• WHAT TO PRODUCE: Using the records below, please work out how many lines contain "from"; answer with the number alone.

(Saved data entries)
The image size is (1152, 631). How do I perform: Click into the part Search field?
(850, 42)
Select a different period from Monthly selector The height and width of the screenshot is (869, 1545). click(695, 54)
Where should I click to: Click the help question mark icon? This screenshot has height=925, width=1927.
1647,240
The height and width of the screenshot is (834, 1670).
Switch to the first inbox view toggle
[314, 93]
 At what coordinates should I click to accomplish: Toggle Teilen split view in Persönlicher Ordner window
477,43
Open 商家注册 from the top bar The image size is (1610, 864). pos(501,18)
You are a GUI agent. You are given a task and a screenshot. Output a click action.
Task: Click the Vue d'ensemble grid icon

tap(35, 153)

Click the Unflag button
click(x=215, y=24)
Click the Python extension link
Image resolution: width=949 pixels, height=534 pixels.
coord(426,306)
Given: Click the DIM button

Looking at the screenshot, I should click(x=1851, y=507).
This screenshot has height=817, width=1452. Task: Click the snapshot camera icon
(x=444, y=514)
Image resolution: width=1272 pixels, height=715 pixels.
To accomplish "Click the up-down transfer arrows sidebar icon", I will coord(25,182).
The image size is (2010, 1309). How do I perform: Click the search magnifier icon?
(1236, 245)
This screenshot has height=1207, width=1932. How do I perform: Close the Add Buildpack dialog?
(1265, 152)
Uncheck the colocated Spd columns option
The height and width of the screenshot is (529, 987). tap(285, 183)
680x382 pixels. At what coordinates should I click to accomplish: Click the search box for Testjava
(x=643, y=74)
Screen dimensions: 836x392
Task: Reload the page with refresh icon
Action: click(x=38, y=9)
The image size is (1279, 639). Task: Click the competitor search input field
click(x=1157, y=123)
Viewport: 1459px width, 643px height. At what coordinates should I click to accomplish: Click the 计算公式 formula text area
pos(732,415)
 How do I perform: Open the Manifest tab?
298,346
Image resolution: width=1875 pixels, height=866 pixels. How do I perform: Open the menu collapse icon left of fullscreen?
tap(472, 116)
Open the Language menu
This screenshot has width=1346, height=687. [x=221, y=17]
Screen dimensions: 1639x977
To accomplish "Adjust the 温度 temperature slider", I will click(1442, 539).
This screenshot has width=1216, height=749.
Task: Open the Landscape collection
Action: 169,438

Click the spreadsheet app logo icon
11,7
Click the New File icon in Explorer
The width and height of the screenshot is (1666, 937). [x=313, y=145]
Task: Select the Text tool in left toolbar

• OUTPUT: 2